|Thank you to TLC and the publisher for providing me with a review copy.|
Tiger Babies Strike Back is a memoir/essay collection/rebuttal to Amy Chua's Battle Hymn of the Tiger Mother. Keltner was raised by a "tiger mother" and has rejected the stereotype. This book chronicles her story and the negative effect of being parented by a rigid, controlling mother with overly high expectations as well as her own experiences as a parent and how she interacts with her children.
It's impossible to read the book and not compare it to Battle Hymn of the Tiger Mother, since that book and the media attention around it is what inspired Keltner to write her own experiences from the opposite point of view. I found it really interesting how both Chua and Keltner reflect their personalities so well in their writing. Where Chua is formal and to the point, Keltner writes in a frequently humorous way and uses a much more casual style. This is much less organized and direct and more of a collection of thoughts, loosely organized around the author's story as both a daughter and a mother.
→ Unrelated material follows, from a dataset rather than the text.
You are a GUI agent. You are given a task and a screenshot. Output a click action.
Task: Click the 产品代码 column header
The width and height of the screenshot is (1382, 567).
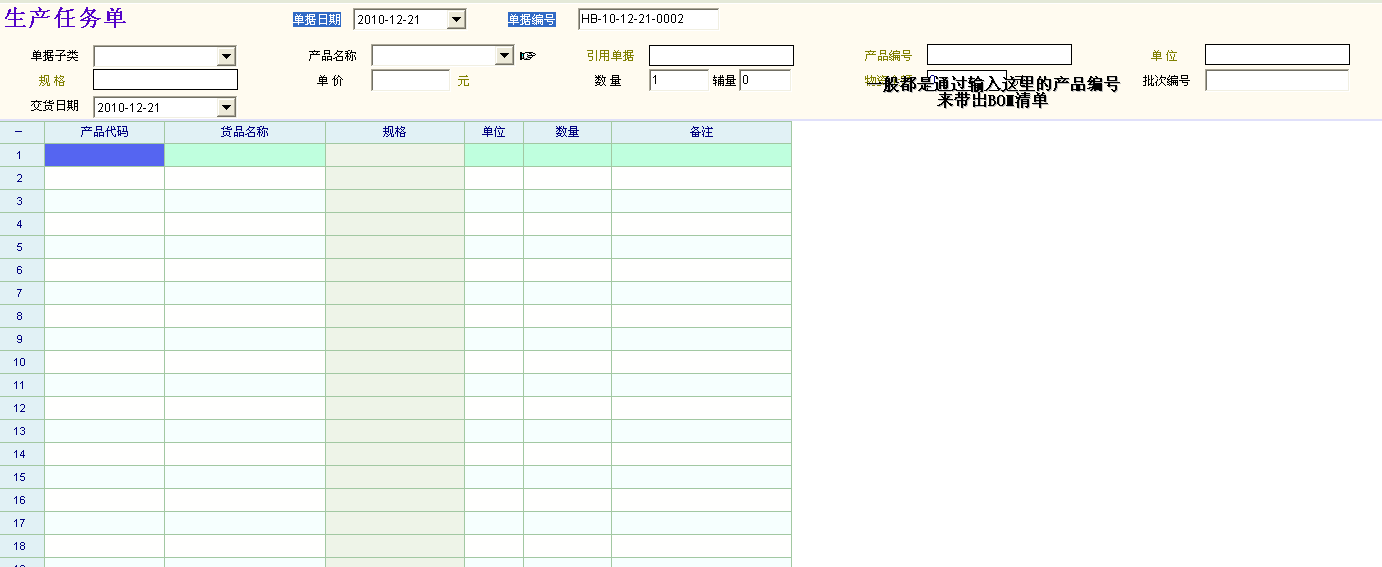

I'm going to really try to avoid making my review about Chua's book, but I feel like I have to point out before this review that I really enjoyed Battle Hymn of the Tiger Mother (click here to see my review) as a memoir. In my review, I mentioned how frustrating I found many reviews of the book because they interpret it as a parenting manual or a how-to book. So I started off on the wrong foot with Keltner, when in an early chapter she writes about Chua's book as a parenting book. Chua herself admits at the end of her book that her parenting choices may not have been the best for her daughters and questions some of her decisions. So it made me a bit twitchy to start off with what I see as a misinterpretation of the point of a memoir that I liked.
However, Keltner quickly made up for that irksome remark by writing her own unique, thoughtful memoir that gave me a much different, but equally important look at a culture very different from my own. I feel like Keltner did a good job of helping me imagine her life and the expectations and pressures placed on her as a result of her culture, but at times I also felt like I missed out on the full picture because I'm not Chinese. I'm not sure if it was a natural disconnect because I haven't had the life experience of being a minority or if it was the author's intent, but at times I felt like I was reading something that was directed to an "in-crowd" that I'm not a part of. Like an inside joke that I just wasn't getting.
I think the book is worth reading if you're familiar with or interested in (whether you like or dislike) Battle Hymn of the Tiger Mother or if you can identify with the author's experiences being raised in an overachieving Chinese family. Otherwise, I'm not sure I'd recommend it over other memoirs that may have a more universal appeal.